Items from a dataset
►

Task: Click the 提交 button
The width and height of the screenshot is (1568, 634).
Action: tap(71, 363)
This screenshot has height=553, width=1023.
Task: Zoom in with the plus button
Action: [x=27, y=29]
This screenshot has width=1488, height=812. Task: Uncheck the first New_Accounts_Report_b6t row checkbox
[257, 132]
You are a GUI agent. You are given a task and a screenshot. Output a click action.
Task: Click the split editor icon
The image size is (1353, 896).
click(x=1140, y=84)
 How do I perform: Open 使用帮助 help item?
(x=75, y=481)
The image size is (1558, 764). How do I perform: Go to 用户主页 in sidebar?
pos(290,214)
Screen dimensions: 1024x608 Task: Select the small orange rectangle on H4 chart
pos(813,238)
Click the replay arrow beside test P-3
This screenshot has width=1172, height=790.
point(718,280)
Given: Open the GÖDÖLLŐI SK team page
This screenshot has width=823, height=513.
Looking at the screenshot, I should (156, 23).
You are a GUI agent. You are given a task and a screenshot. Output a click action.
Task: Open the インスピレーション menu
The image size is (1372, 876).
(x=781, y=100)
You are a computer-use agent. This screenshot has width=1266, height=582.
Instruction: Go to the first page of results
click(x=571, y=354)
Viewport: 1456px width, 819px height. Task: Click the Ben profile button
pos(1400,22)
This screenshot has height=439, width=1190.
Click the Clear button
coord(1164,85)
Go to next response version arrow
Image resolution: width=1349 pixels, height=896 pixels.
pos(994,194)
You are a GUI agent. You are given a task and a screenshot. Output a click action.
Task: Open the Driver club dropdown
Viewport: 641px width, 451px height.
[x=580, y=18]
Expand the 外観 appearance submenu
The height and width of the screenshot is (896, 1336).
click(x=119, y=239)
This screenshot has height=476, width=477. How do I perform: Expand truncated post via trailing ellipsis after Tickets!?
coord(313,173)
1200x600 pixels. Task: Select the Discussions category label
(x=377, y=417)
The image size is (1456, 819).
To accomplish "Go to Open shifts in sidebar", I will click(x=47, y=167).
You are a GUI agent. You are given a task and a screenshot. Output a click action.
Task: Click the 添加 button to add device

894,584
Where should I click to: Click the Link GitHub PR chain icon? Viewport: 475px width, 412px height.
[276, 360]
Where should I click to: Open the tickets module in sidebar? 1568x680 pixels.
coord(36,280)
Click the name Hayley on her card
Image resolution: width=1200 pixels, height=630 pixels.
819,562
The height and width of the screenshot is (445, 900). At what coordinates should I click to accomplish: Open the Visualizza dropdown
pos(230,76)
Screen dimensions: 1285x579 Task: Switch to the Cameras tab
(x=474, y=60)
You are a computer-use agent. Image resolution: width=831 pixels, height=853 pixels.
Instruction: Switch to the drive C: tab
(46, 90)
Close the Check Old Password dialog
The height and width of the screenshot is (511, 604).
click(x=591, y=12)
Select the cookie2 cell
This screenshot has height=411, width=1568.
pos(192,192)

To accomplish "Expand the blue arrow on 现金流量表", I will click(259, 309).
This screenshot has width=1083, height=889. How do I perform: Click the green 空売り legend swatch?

◄

The entries shown above should be copied out word for word.

[Your response]
Task: Click the 提交 button
The width and height of the screenshot is (1568, 634).
Action: tap(71, 363)
This screenshot has height=553, width=1023.
Task: Zoom in with the plus button
Action: [x=27, y=29]
This screenshot has width=1488, height=812. Task: Uncheck the first New_Accounts_Report_b6t row checkbox
[257, 132]
You are a GUI agent. You are given a task and a screenshot. Output a click action.
Task: Click the split editor icon
The image size is (1353, 896).
click(x=1140, y=84)
 How do I perform: Open 使用帮助 help item?
(x=75, y=481)
The image size is (1558, 764). How do I perform: Go to 用户主页 in sidebar?
pos(290,214)
Screen dimensions: 1024x608 Task: Select the small orange rectangle on H4 chart
pos(813,238)
Click the replay arrow beside test P-3
This screenshot has width=1172, height=790.
point(718,280)
Given: Open the GÖDÖLLŐI SK team page
This screenshot has width=823, height=513.
Looking at the screenshot, I should (156, 23).
You are a GUI agent. You are given a task and a screenshot. Output a click action.
Task: Open the インスピレーション menu
The image size is (1372, 876).
(x=781, y=100)
You are a computer-use agent. This screenshot has width=1266, height=582.
Instruction: Go to the first page of results
click(x=571, y=354)
Viewport: 1456px width, 819px height. Task: Click the Ben profile button
pos(1400,22)
This screenshot has height=439, width=1190.
Click the Clear button
coord(1164,85)
Go to next response version arrow
Image resolution: width=1349 pixels, height=896 pixels.
pos(994,194)
You are a GUI agent. You are given a task and a screenshot. Output a click action.
Task: Open the Driver club dropdown
Viewport: 641px width, 451px height.
[x=580, y=18]
Expand the 外観 appearance submenu
The height and width of the screenshot is (896, 1336).
click(x=119, y=239)
This screenshot has height=476, width=477. How do I perform: Expand truncated post via trailing ellipsis after Tickets!?
coord(313,173)
1200x600 pixels. Task: Select the Discussions category label
(x=377, y=417)
The image size is (1456, 819).
To accomplish "Go to Open shifts in sidebar", I will click(x=47, y=167).
You are a GUI agent. You are given a task and a screenshot. Output a click action.
Task: Click the 添加 button to add device

894,584
Where should I click to: Click the Link GitHub PR chain icon? Viewport: 475px width, 412px height.
[276, 360]
Where should I click to: Open the tickets module in sidebar? 1568x680 pixels.
coord(36,280)
Click the name Hayley on her card
Image resolution: width=1200 pixels, height=630 pixels.
819,562
The height and width of the screenshot is (445, 900). At what coordinates should I click to accomplish: Open the Visualizza dropdown
pos(230,76)
Screen dimensions: 1285x579 Task: Switch to the Cameras tab
(x=474, y=60)
You are a computer-use agent. Image resolution: width=831 pixels, height=853 pixels.
Instruction: Switch to the drive C: tab
(46, 90)
Close the Check Old Password dialog
The height and width of the screenshot is (511, 604).
click(x=591, y=12)
Select the cookie2 cell
This screenshot has height=411, width=1568.
pos(192,192)

To accomplish "Expand the blue arrow on 现金流量表", I will click(259, 309).
This screenshot has width=1083, height=889. How do I perform: Click the green 空売り legend swatch?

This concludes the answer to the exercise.